Cyclists will continue to yield to pedestrians on the bike lane and the dotted lane means cyclists can pass each other when it's safe to do so. There is also an elevated curb with transit access platforms for pedestrians to still use public transportation and "elephant's feet" signs to let bikers know there may be pedestrians crossing.

Heidi Atter/CBC
Heidi Atter/CBC

Ellen Mclaughlin is with Bike Regina and attended the announcement on Tuesday morning. She's been cycling in the city for about three years and says she typically stays on the paths but sometimes needs to go on the road.

"I probably get yelled at once a week by vehicles telling me to get off the road," she said. "That's fun … It's a bit nerve-wracking."

She said she uses the bike safety tip of owning her lane when needing to be on the street but was pleased when she heard about the protected bike lane.

Heidi Atter/CBC
Heidi Atter/CBC

"It's great to see this commitment from the city to cyclists in Regina and the improvement of safety for cyclists in Regina," she said. "It makes a huge difference."

There are fewer opportunities for collisions with protected lanes and the lanes can be used by all ages and abilities, she said.

Snow to be removed in winter: city

In the winter, snow from the bike lanes, the parking lane and driving lanes would be moved to the centre boulevard as usual.

"Once that snow affects sight lines or lane widths then the crews would come out to remove the snow," Chris Warren, director of roadway and transportation for the City of Regina, said.

"This will be a combined effort with some of our sidewalk maintenance machines as well as our road maintenance machines to ensure that as we clear the snow in tandem and move the snow to the centre so that both the bike lanes and driving lanes are accessible."

This means the lanes can be used year round, which is good news for McLaughlin who bikes whenever she can in the winter.

Heidi Atter/CBC
Heidi Atter/CBC

"It means we'll have a safe space to ride during the winter when lanes get even narrower and difficult to manoeuvre," she said.

The City of Regina's transportation master plan has a map for bike lane plans for the next 25 years.

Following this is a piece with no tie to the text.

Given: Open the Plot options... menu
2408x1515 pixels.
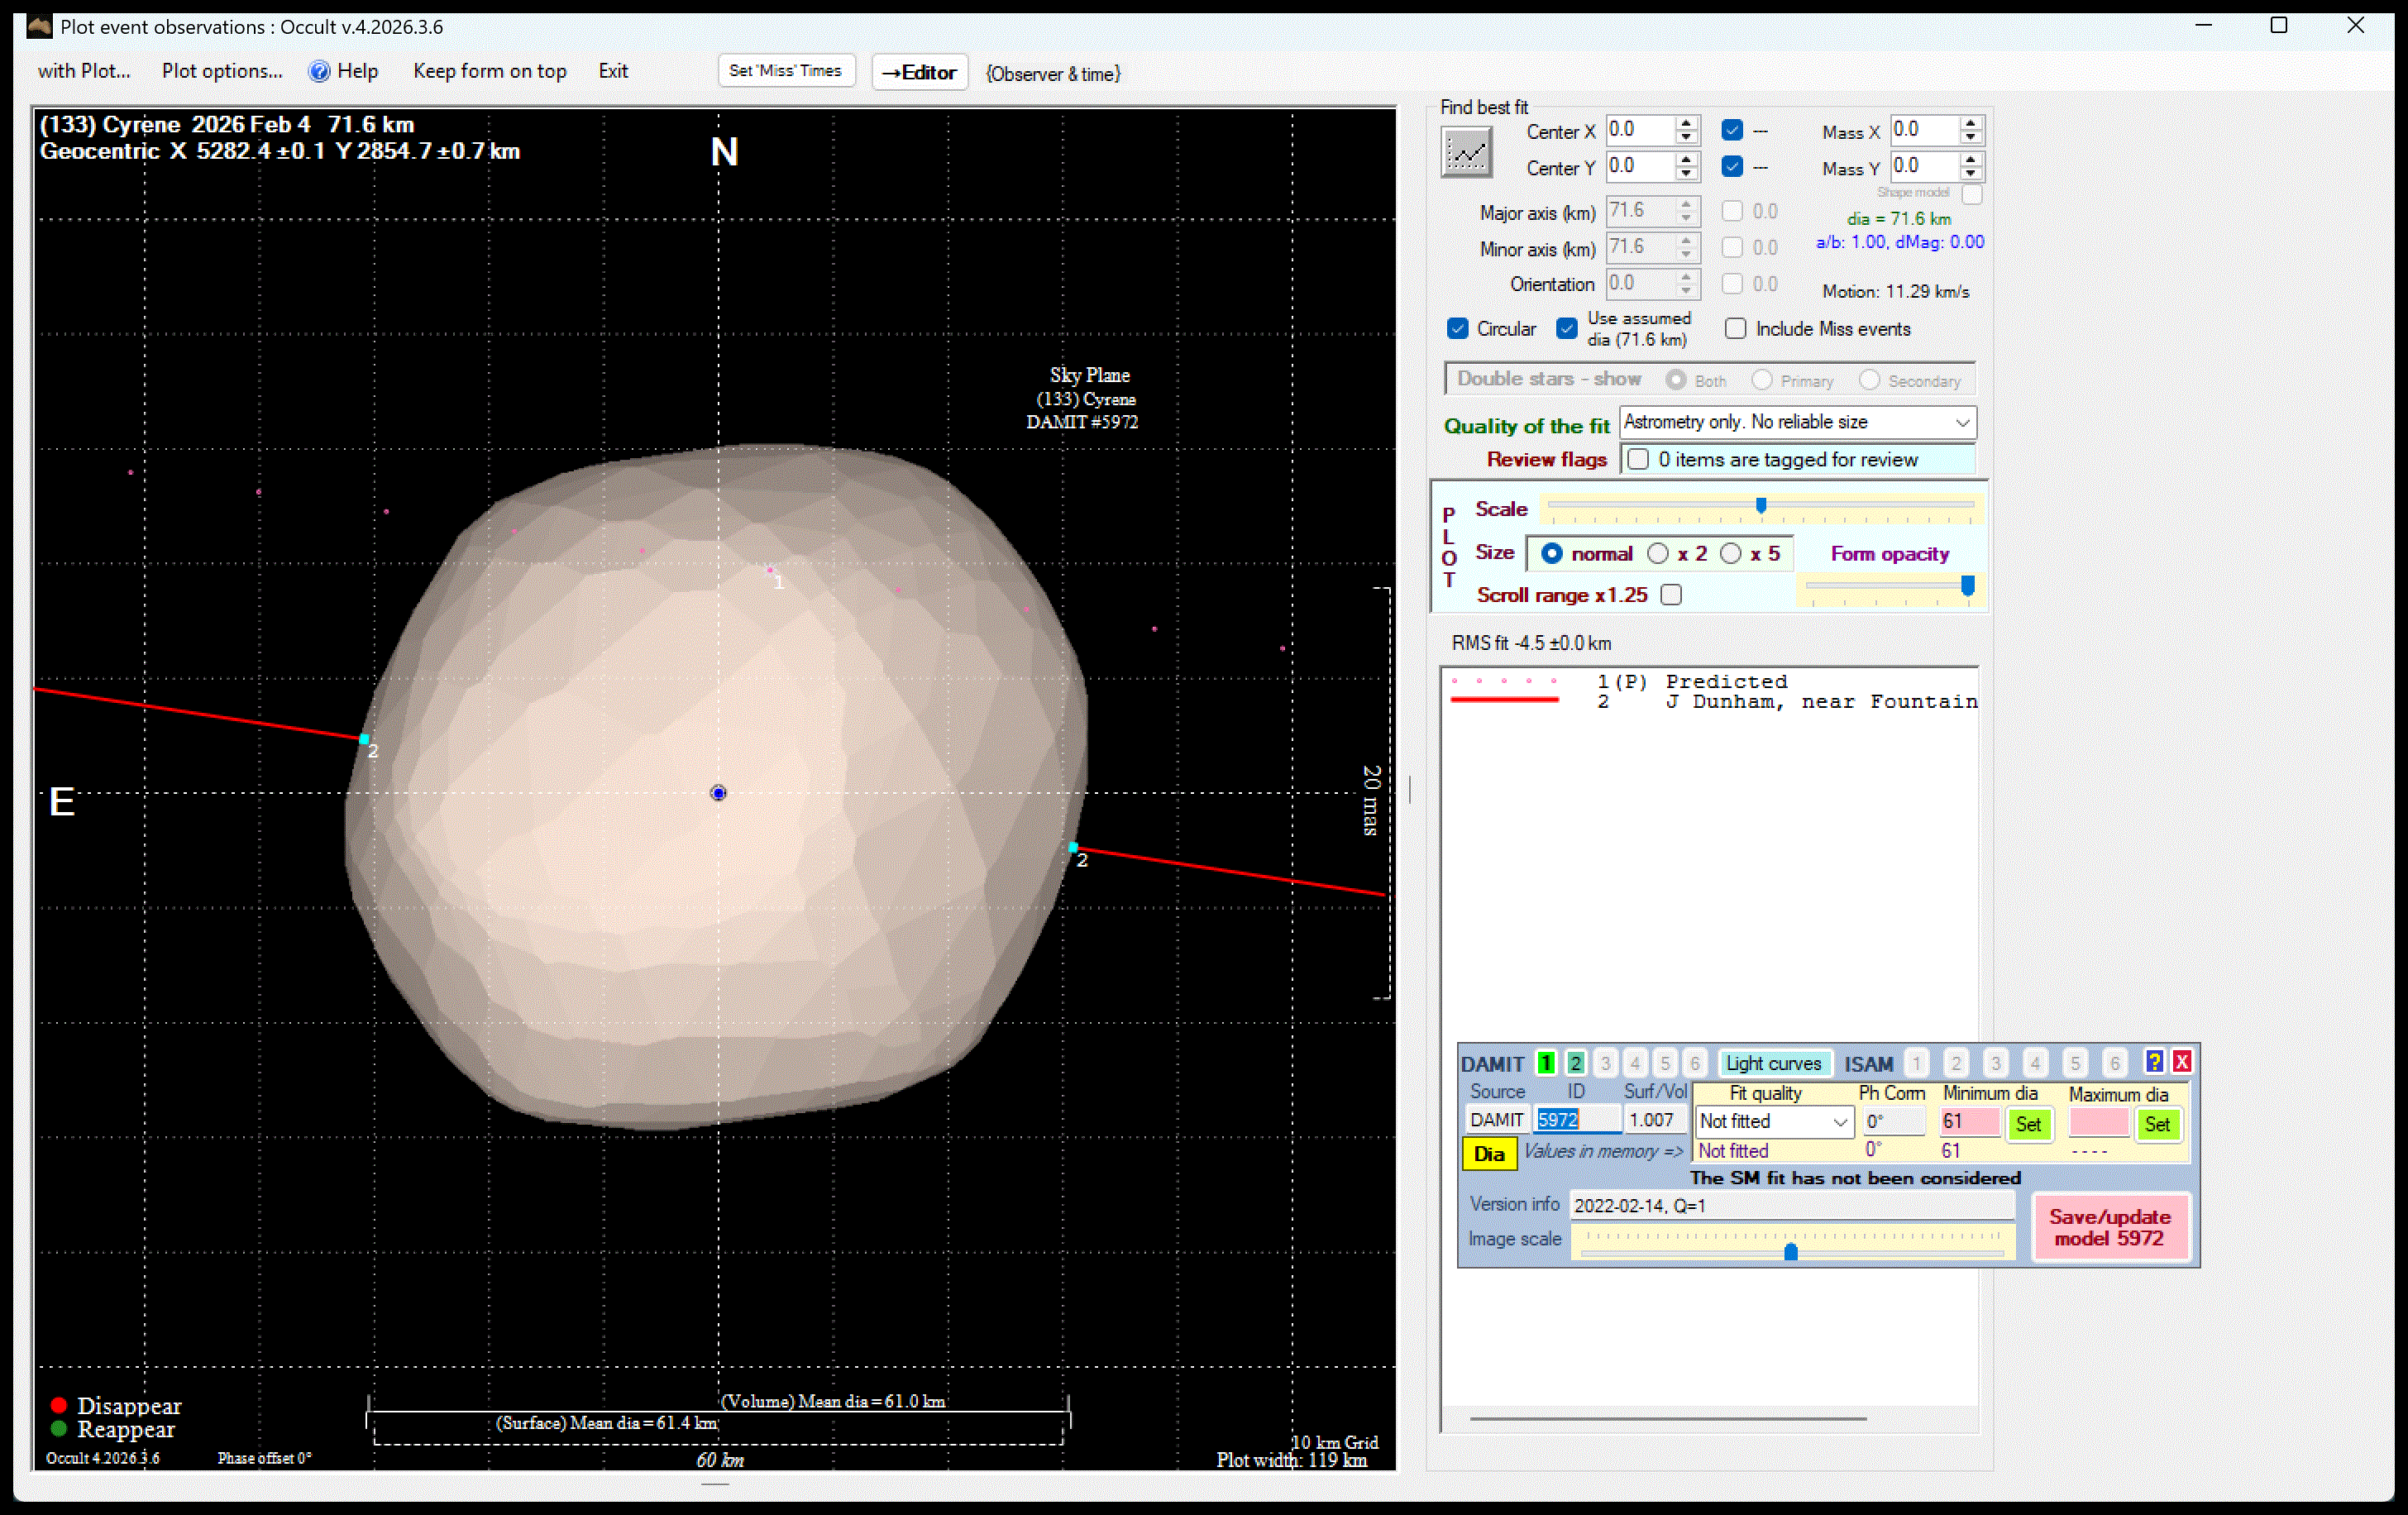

McLaughlin said she hopes to see more protected lanes on high traffic areas such as on Albert Street and Broad Street.

"What we are generally planning is focusing our priority on the centre of the city and moving our way out from the centre," Shanie Leugener, who is with the City of Regina, said.

She said the planning will look at adding lanes when the city is also redoing existing roads, such as what happened with the Park Street protected bike lanes.